Affiliation:
1. Department of Biomedical and Biotechnological Sciences, University of Catania, 95123 Catania, Italy
2. Provincial Health Department of Siracusa, 96014 Sicily, Italy
3. Department of Pain Management, Policlinico-San Marco Hospital, 95123 Catania, Italy
4. Department of Medical Oncology, EOC—Istituto Oncologico della Svizzera Italiana, 6500 Bellinzona, Switzerland
Abstract
Background: Chemotherapy, as well as opioid and antiemetic drugs, can contribute to constipation in oncological patients. This systematic review aims to analyse the potential of specific rehabilitation strategies and alternative strategies for improving constipation symptoms, with the goal of incorporating these strategies into a dedicated protocol for managing cancer-related constipation. This could potentially reduce the dosages of or eliminate the need for constipation medications. Methods: A systematic search was conducted on PubMed, Scopus and Web of Science. The review included studies analysing constipation complaints in cancer patients treated with rehabilitation, acupuncture and osteopathy.
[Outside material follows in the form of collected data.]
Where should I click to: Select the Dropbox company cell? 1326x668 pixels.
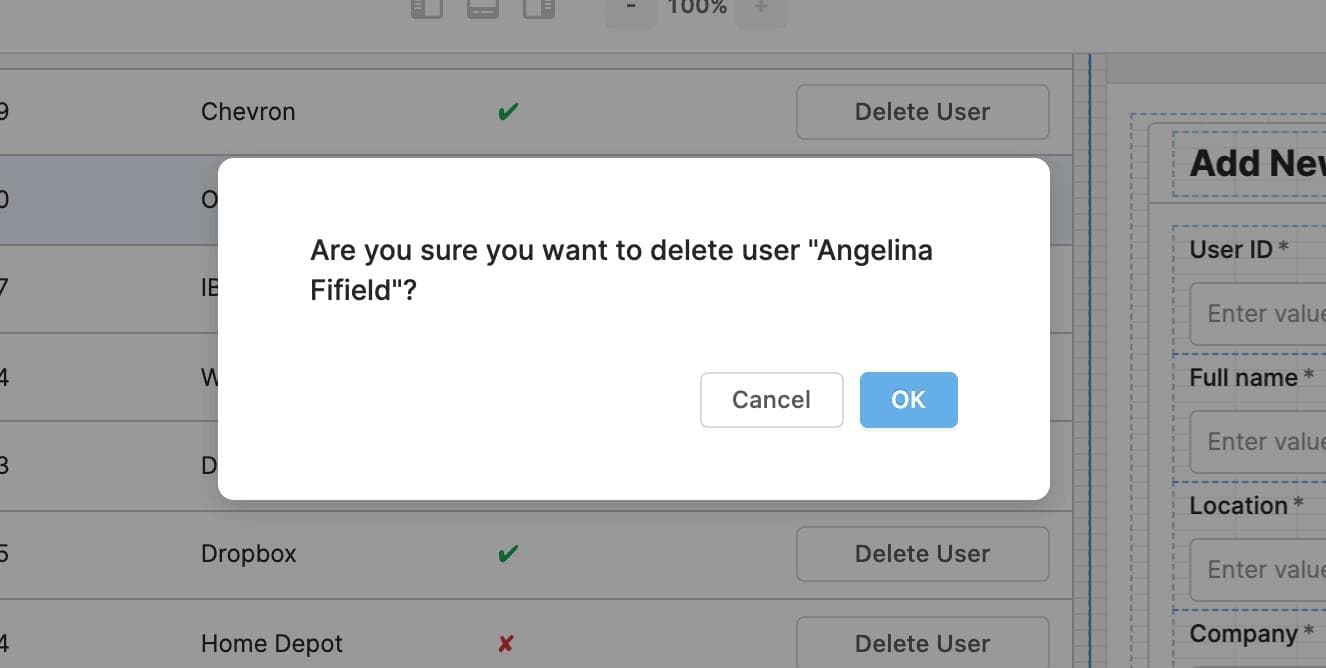249,554
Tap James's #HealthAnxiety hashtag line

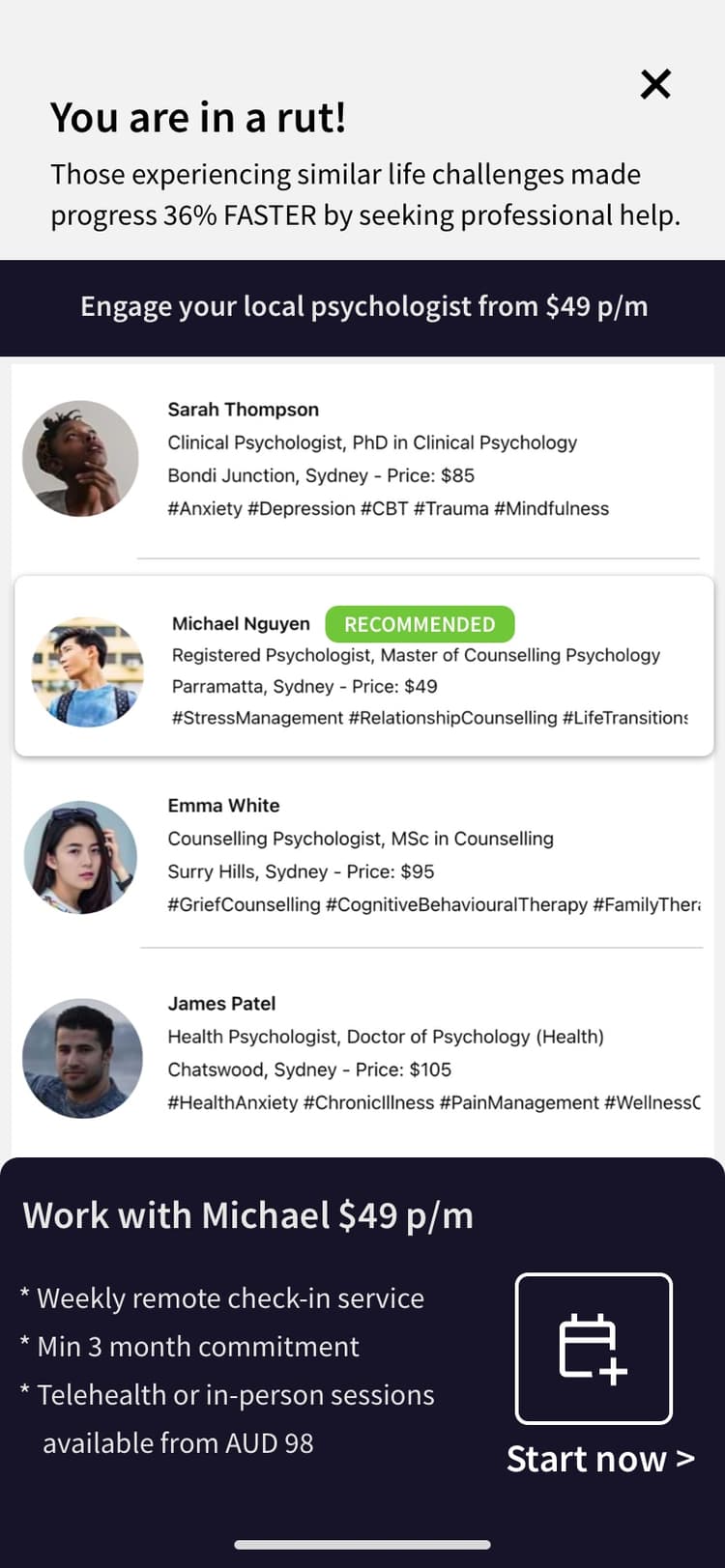(434, 1103)
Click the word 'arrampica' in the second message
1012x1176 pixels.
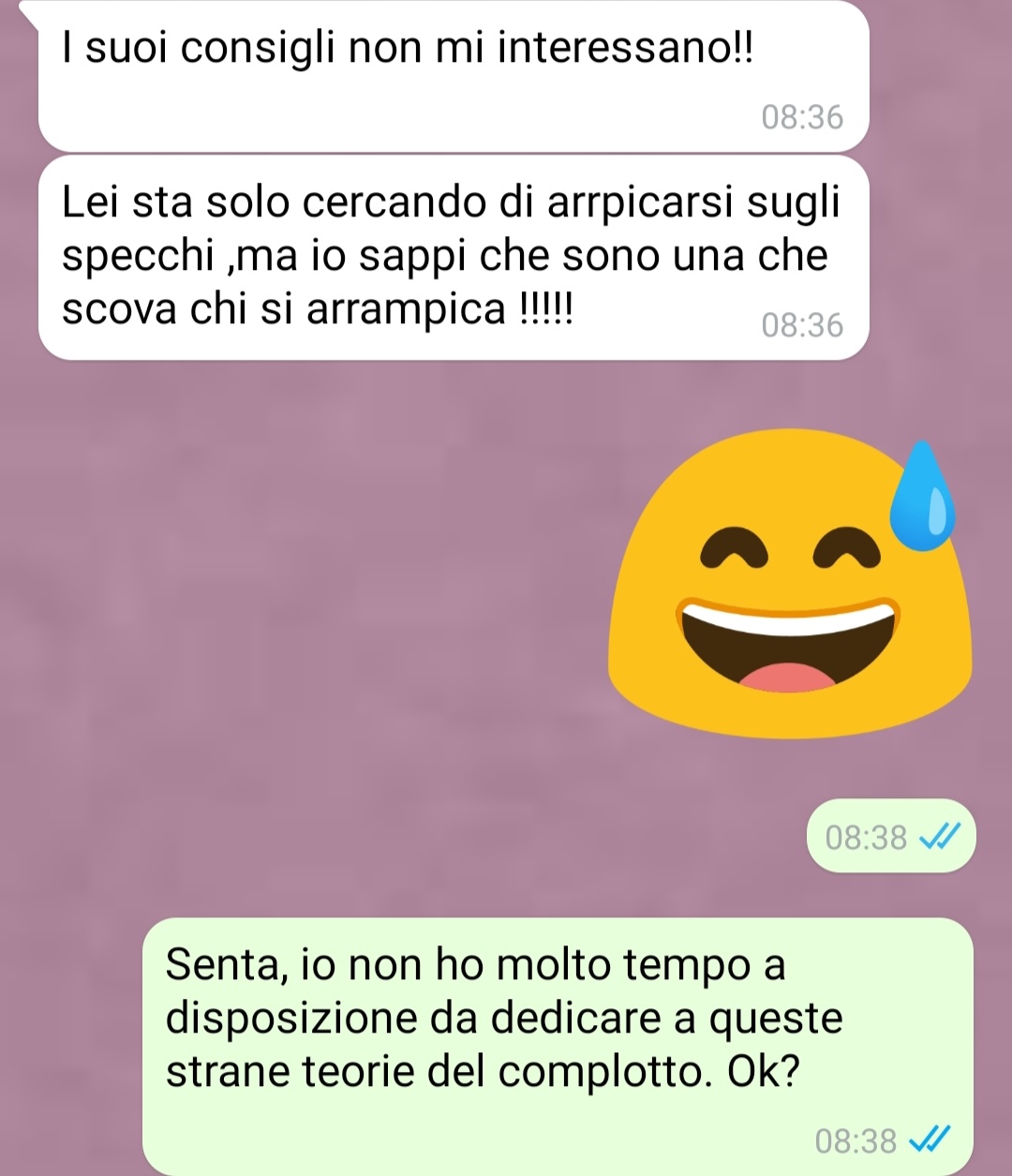coord(407,310)
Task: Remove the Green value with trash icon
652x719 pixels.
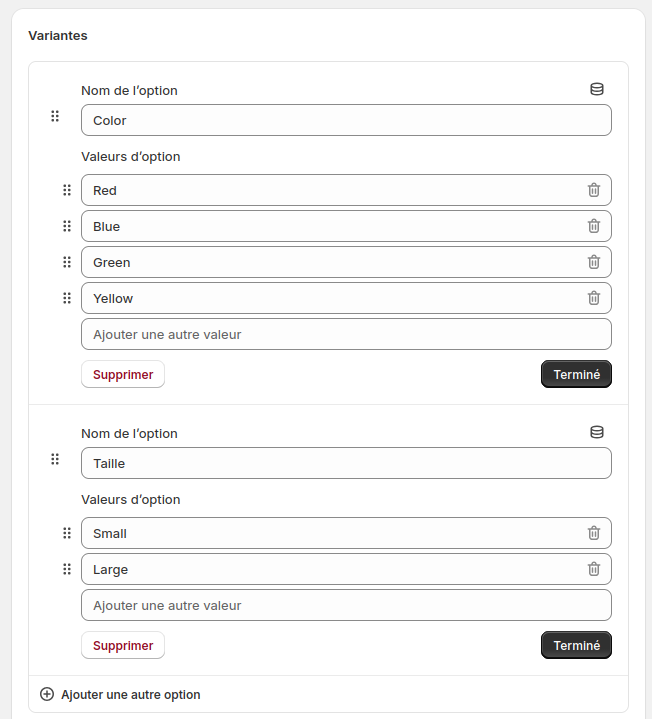Action: pyautogui.click(x=594, y=262)
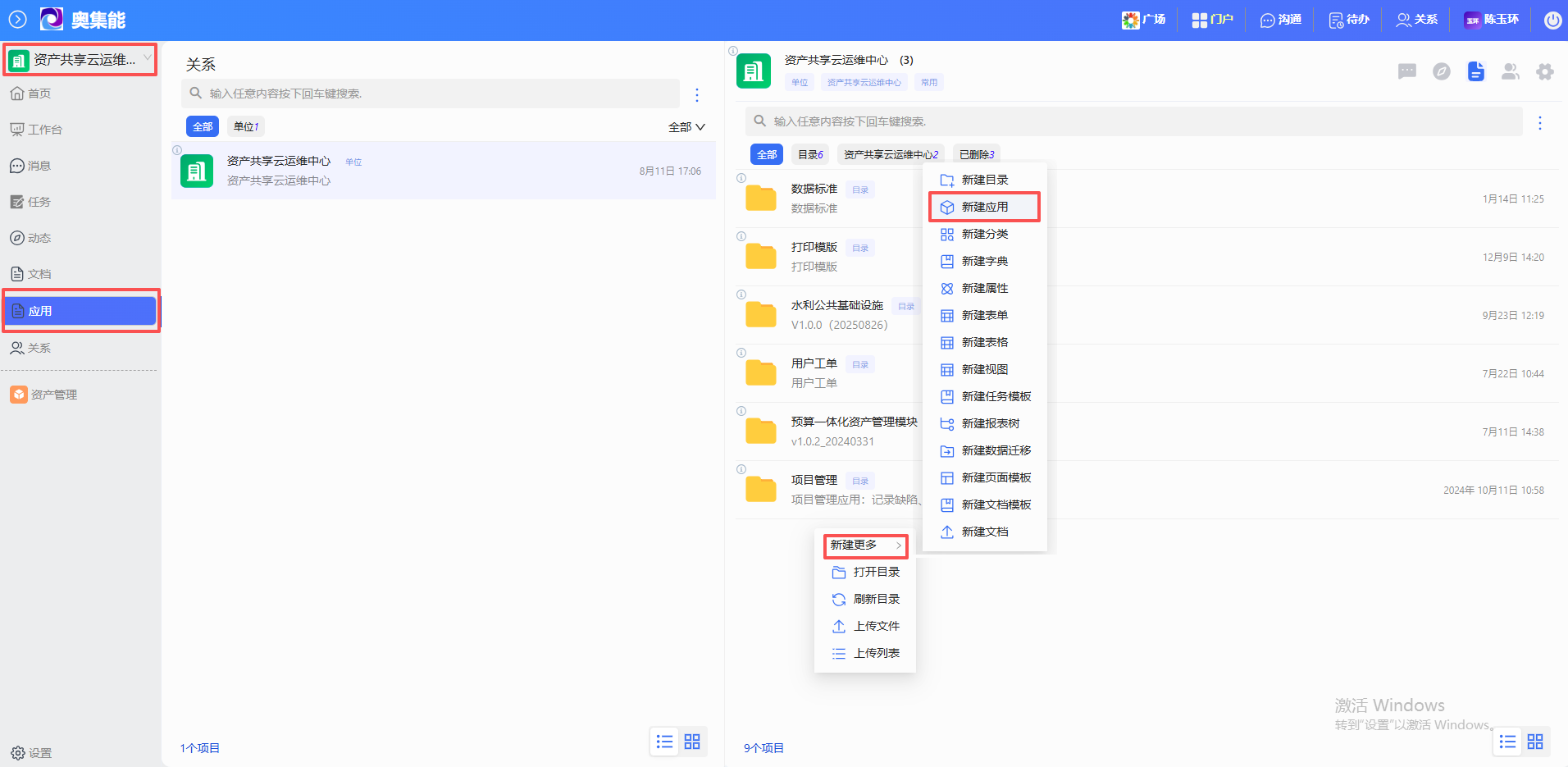Click the power icon in top bar
This screenshot has height=767, width=1568.
click(1552, 20)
Results: The review included 16 studies in line with PRISMA and PICOS criteria. Most studies showed that physical exercise, abdominal massage, TENS, acupuncture and education on the correct defecation position positively impacted the management of constipation and quality of life in oncological patients. A physiotherapy program involving massages as well as aerobic and resistance training improved constipation in oncological women, regardless of age, sex and frailty. A combination of abdominal massage, abdominal muscle stretching and education on proper defecation position alleviated the severity of constipation and related depression. However, the outcomes regarding TENS were yet inconsistent. Another technique, becoming increasingly common for constipation, and demonstrating positive results, involved stimulating trigger points through acupressure and acupuncture. Conversely, osteopathic and superficial manipulations more frequently required constipation medications than did the other alternative approaches. However, no existing studies have proposed a specific protocol to manage cancer-related constipation. Conclusions: The results of the studies confirm the positive influences of rehabilitation, osteopathy and acupuncture on constipation and pain in oncological patients. Nevertheless, further studies are required to establish the best type, timing and duration of treatment, as well as how the stage and location of the cancer and the cause of constipation (drug-induced or functional) impact the results.